Se sienta ahí en ese lugar cada jueves, cuando el museo está por cerrar. Frente al retrato de Ione Robinson, a las 5:15 pm, una vez por semana.
Piensa que irse a confesar es importante —necesario, de hecho— pero no le gustan los confesionarios: demasiado húmedos, demasiado oscuros y demasiado sin ojos, ¿qué tendría que irle a contar a un hombre escondido en las rendijas de una gran caja de madera con forma de letrina lujosa?
Su lugar de confesión es ahí, en la banca de museo, frente a la cara de Ione Robinson.
Le ve los ojos, tan redondos y abiertos a pinceladas, la piel fina. Sabe que ese rostro le adivina la culpa y la felicidad. Espera un poco a que pase el último visitante de la sala; la mayoría pasa por alto el cuadro, pero ella no: Ione Robinson es la única complicidad que puede lograr exculparla. Tras la espalda del último transeúnte, en un gesto de absoluta timidez, carraspea para aclararse la garganta y soltar —como se libera el tobillo de un grillete— la congoja. Por lo general es una tristeza pasada lo que viene a contarle al rostro pintado al óleo; ¿qué otras tristezas son las que se cuentan si no las pasadas?

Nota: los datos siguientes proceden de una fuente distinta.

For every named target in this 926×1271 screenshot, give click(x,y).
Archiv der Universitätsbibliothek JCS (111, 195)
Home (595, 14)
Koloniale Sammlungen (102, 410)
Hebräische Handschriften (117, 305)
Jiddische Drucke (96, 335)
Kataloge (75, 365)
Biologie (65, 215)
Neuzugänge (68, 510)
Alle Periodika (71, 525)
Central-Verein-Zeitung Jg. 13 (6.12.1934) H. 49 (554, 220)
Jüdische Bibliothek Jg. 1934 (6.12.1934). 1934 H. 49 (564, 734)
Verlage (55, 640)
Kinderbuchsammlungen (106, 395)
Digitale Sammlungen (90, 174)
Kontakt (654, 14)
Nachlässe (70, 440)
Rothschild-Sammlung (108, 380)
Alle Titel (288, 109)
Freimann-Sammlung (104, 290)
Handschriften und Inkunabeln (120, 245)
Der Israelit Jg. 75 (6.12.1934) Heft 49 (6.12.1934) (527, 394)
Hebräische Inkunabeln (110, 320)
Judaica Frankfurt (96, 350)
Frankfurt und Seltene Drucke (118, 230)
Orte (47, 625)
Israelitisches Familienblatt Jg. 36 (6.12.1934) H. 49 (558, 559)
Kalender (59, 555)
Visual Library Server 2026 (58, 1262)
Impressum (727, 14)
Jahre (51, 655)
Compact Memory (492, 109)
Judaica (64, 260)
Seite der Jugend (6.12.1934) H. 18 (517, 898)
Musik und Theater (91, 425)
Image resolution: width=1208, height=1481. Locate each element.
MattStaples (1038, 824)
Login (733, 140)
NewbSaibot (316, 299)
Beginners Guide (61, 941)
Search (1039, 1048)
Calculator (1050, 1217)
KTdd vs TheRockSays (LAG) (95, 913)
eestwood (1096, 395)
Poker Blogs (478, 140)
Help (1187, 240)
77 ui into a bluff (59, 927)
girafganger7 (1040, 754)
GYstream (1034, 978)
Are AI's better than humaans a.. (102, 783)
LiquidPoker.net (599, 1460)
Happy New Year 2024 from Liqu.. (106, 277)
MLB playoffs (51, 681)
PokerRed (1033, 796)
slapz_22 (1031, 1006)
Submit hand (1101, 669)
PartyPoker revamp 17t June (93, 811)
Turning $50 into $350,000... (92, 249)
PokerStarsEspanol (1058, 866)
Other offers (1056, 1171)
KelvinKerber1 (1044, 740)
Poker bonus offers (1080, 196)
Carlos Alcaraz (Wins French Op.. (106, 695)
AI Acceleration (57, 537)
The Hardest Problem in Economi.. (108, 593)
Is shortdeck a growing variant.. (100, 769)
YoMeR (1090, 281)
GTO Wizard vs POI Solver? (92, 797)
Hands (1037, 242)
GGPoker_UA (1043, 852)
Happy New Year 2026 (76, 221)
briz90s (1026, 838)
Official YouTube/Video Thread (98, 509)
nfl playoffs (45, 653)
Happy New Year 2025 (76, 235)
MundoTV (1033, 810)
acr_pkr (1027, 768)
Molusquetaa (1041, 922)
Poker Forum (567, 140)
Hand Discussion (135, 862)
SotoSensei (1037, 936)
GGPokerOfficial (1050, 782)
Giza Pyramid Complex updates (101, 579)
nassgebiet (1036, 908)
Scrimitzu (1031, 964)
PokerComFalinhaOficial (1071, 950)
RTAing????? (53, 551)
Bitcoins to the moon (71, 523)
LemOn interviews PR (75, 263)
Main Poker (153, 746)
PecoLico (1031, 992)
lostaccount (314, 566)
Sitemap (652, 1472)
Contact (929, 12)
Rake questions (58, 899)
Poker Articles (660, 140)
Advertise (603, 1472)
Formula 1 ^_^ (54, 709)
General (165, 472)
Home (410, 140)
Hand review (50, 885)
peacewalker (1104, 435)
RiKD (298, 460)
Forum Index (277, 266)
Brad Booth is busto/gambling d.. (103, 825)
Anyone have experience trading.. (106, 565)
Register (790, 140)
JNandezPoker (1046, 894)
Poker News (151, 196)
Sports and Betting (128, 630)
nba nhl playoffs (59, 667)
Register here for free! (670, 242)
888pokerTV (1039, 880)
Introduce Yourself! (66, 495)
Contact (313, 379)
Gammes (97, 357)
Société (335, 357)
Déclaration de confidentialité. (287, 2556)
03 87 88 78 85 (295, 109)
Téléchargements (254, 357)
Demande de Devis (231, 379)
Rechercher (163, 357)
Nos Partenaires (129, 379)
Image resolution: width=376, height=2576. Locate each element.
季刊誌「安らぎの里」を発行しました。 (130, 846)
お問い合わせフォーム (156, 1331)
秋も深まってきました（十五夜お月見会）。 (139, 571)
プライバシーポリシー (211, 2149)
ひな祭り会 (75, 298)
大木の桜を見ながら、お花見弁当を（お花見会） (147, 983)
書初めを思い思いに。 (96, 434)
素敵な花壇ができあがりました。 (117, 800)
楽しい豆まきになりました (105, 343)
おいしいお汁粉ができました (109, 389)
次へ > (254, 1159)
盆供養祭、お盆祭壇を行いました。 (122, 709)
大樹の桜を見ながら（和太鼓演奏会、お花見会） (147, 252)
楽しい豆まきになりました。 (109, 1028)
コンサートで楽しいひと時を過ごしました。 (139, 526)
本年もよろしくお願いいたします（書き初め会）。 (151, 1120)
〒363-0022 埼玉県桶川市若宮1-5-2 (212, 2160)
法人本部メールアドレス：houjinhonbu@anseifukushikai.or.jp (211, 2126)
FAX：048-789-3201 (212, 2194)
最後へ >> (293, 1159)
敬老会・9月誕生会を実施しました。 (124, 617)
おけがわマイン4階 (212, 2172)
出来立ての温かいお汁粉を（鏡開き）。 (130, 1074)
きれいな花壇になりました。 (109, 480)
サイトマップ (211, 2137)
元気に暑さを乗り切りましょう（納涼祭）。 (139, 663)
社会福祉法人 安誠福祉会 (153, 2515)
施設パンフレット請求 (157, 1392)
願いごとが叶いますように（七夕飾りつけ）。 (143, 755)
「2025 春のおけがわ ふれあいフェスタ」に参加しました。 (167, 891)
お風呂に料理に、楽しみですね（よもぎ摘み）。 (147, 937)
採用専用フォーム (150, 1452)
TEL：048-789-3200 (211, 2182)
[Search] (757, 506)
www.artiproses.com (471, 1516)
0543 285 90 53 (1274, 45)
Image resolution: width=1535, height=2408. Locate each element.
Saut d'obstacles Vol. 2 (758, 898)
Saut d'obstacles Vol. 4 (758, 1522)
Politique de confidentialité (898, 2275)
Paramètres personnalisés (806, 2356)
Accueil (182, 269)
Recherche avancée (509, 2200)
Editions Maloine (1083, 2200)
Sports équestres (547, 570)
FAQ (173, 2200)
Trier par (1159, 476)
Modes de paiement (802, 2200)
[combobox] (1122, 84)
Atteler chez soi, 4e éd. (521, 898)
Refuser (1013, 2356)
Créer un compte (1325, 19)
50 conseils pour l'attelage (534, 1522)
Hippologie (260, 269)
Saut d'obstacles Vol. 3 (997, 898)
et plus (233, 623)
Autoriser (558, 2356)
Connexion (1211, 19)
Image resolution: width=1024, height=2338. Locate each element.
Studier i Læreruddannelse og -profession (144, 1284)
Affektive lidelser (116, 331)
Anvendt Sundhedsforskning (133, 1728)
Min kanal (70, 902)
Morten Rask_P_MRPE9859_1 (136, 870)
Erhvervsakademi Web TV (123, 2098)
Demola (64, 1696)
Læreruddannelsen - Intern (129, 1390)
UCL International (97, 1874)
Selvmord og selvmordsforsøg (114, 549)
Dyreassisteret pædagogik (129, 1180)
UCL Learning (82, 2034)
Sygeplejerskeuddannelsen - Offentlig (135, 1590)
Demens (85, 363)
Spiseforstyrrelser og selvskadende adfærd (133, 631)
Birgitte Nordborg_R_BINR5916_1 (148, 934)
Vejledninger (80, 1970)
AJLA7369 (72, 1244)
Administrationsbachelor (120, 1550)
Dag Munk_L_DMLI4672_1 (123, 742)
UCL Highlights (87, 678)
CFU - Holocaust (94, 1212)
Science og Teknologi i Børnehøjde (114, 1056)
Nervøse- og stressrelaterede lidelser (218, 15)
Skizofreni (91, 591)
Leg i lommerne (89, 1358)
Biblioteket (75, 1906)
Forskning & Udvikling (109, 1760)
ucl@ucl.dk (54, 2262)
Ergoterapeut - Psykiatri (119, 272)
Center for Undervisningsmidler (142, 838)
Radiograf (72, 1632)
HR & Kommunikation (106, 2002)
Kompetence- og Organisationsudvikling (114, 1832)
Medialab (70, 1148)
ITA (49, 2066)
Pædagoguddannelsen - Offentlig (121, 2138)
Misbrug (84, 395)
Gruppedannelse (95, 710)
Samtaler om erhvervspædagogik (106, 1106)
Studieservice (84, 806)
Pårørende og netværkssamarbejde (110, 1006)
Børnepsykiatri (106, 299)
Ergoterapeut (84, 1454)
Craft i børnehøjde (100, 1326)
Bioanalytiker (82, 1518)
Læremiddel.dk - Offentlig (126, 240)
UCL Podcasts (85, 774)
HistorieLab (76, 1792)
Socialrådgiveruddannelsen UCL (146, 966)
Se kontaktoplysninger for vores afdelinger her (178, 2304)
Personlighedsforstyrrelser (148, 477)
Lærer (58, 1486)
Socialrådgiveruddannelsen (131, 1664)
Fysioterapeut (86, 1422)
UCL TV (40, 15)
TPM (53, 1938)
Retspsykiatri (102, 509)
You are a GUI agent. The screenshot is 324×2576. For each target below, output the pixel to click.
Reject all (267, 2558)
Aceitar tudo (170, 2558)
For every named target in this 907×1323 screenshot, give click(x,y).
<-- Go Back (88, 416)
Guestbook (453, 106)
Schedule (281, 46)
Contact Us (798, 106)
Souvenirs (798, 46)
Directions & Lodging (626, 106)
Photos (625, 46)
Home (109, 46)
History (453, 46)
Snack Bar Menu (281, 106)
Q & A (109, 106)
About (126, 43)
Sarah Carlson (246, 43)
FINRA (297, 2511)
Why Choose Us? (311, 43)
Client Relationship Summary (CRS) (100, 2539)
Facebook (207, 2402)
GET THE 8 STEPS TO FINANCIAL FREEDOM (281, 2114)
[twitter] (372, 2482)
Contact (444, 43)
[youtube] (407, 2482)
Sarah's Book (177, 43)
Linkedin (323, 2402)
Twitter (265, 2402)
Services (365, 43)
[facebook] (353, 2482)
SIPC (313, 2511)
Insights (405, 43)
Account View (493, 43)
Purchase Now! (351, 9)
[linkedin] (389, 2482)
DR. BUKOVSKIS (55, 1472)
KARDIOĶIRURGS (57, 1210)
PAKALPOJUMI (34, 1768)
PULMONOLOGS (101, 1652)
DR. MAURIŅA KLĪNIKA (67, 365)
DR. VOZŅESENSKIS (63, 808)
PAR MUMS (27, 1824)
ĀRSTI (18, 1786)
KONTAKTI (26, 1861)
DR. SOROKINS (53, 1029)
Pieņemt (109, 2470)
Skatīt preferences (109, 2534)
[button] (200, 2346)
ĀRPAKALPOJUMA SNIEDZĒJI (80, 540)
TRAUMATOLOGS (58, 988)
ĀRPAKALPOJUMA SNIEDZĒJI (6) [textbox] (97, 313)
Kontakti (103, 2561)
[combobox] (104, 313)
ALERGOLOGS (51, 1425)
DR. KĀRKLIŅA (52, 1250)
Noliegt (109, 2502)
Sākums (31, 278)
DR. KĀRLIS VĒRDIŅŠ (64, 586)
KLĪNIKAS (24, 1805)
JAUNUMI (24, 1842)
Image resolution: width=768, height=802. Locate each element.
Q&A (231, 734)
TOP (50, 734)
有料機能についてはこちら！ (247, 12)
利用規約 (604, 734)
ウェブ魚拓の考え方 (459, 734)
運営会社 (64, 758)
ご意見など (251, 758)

Seguido le da un remordimiento grande de no traerle cuentos nuevos, pero jamás estaría dispuesta a mentir para sonar interesante: las penas que se tienen son esas y no otras. Y le habla del mundo que se rompe y se reconstruye día a día, del corazón que le flota en la caja del tórax, de lo mucho que la confunde que le llamen a una parte de su cuerpo «plexo solar», cuando ahí no tienen ningún astro. Le dice, enmarcada desde la banca de museo, el deseo enorme que tiene de subir a la pared y tomarle la cara por las mejillas y besarla.
El rostro de Ione Robinson le contesta con esa pasmosidad de quedársele viendo, en su condición de obra abandonada al público, de cara soltada sobre la pared. La fijeza del marco detiene la profundidad de sus ojos y, quitándole toda culpa, dan las seis de la tarde; la hora de cerrar.